RDFLib / pySHACL

A Python validator for SHACL
Apache License 2.0
241 stars 63 forks source link

Difference between PySHACL and TopBraid SHACL API #227

Open rmfranken opened 2 months ago

rmfranken commented 2 months ago

I first posted this in the SHACL discord lastweek, but wanted to make an issue here officially.

I'm getting a significantly different result from PySHACL vs TopBraid SHACL validation engine.

parameters for pyshacl: pyshacl -s shapestest.ttl -m -a -f human -j datatest.ttl

command TopBraid: .\shaclvalidate.bat -datafile 'datatest.ttl' -shapesfile 'shapestest.ttl'

I also tried running pyshacl with -i rdfs flag with same result.

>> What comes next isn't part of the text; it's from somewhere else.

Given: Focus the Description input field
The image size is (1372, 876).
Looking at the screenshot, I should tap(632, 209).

Pyshacl seems to find 9 errors TopBraid finds 5 I am expecting 3 validation errors from ex-sh-rl:Or1 , 1 from ex-sh-rl:WrongClass and 1 from ex-sh-rl:bothOrsAtOnce

In other words, for some reason, pyshacl is incorrectly saying that my correctClass and correctSuperClass are wrong for every scenario.

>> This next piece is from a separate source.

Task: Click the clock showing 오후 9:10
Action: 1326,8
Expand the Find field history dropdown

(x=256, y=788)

why is there a difference?

Data:

@prefix ex-sh-rl: <http://otl.example.eu/ex/def/shape-rule/> .
@prefix rdfs: <http://www.w3.org/2000/01/rdf-schema#> .
@prefix sh: <http://www.w3.org/ns/shacl#> .
@prefix xsd: <http://www.w3.org/2001/XMLSchema#> .

ex-sh-rl:CorrectSuperClass a rdfs:Class.
ex-sh-rl:CorrectClass a rdfs:Class ; 
    rdfs:subClassOf ex-sh-rl:CorrectSuperClass.

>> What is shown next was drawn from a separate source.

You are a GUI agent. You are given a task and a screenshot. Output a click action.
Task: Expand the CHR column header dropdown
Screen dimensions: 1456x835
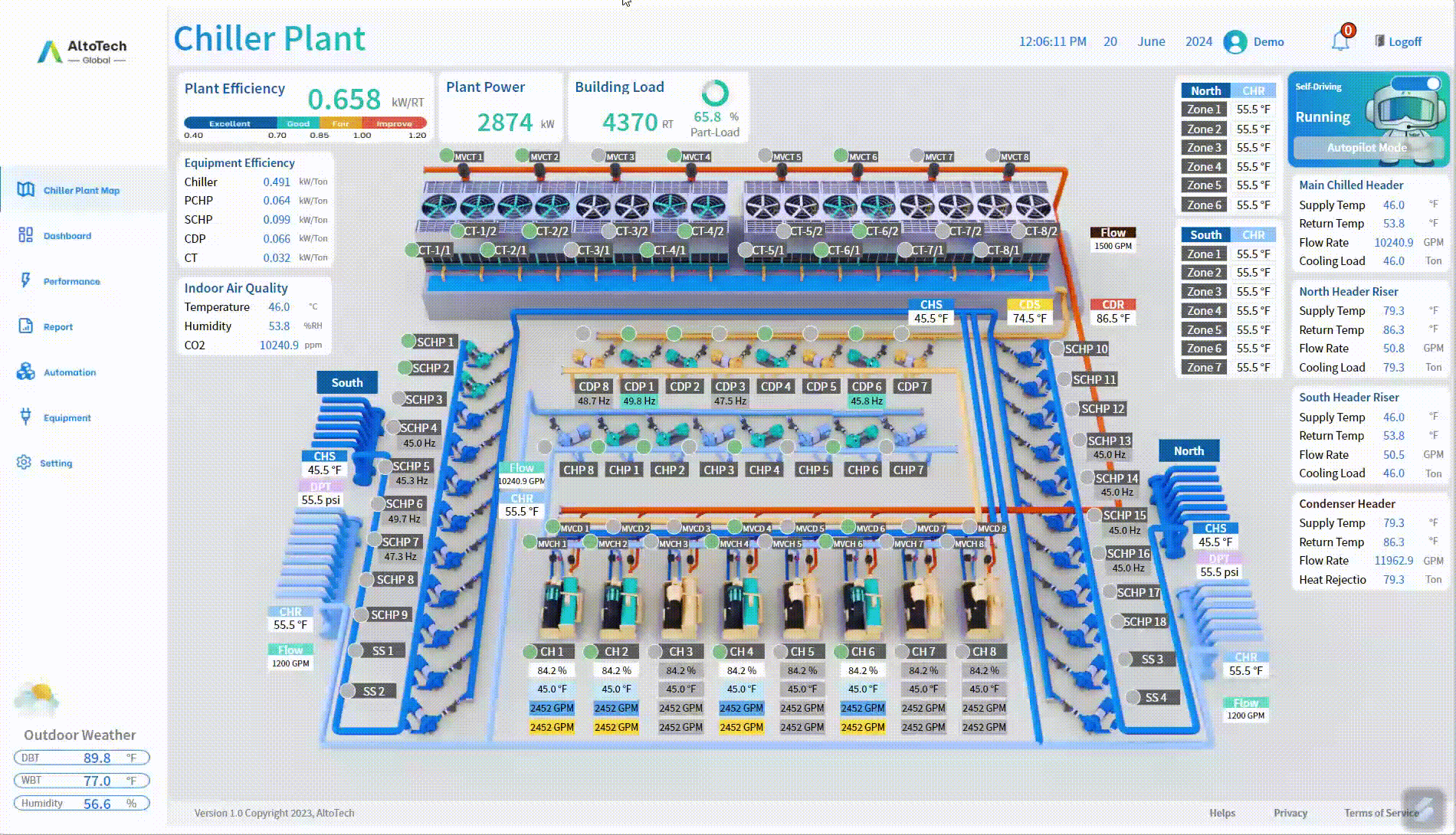click(1254, 90)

ex-sh-rl:something sh:class ex-sh-rl:CorrectClass.

ex-sh-rl:WrongClass a rdfs:Class .

Shapes:

@prefix ex-sh-rl: <http://otl.example.eu/ex/def/shape-rule/> .
@prefix rdfs: <http://www.w3.org/2000/01/rdf-schema#> .
@prefix sh: <http://www.w3.org/ns/shacl#> .
@prefix xsd: <http://www.w3.org/2001/XMLSchema#> .

ex-sh-rl:bothOrsAtOnce a sh:NodeShape ;
    sh:targetClass rdfs:Class ;
    sh:message "Wrong because neither object of sh:class or subject of sh:property" ;
    sh:or
        (
            [

                sh:path ( [ sh:inversePath [ sh:zeroOrMorePath rdfs:subClassOf ] ] sh:property ) ;
                sh:minCount 1 ;
            ]
            [
                sh:path ( [ sh:inversePath [ sh:zeroOrMorePath rdfs:subClassOf ] ] [sh:inversePath sh:class ] ) ;
                sh:minCount 1 ;
            ]
        ) .

ex-sh-rl:Or1 a sh:NodeShape ;
    sh:targetClass rdfs:Class ;
    sh:message "Wrong because not subject sh:property" ;
    sh:property [
        sh:path ( [ sh:inversePath [ sh:zeroOrMorePath rdfs:subClassOf ] ] sh:property ) ;
                sh:minCount 1 ;
    ].

ex-sh-rl:Or2 a sh:NodeShape ;
    sh:targetClass rdfs:Class ;
    sh:message "Wrong because not object of sh:class" ;
    sh:property [
                sh:path ( [ sh:inversePath [ sh:zeroOrMorePath rdfs:subClassOf ] ] [sh:inversePath sh:class ] ) ;
                sh:minCount 1 ;
            ]
        .
ashleysommer commented 2 months ago

I suspect this is a bug in the pyshacl sh:path builder, related to the use of sh:inversePath wrapped around a sh:zeroOrMorePath. I don't remember seeing that kind of pattern before, and there are no tests in the W3C SHACL test suite that cover that pattern, so our implementation may not get that combination quite right.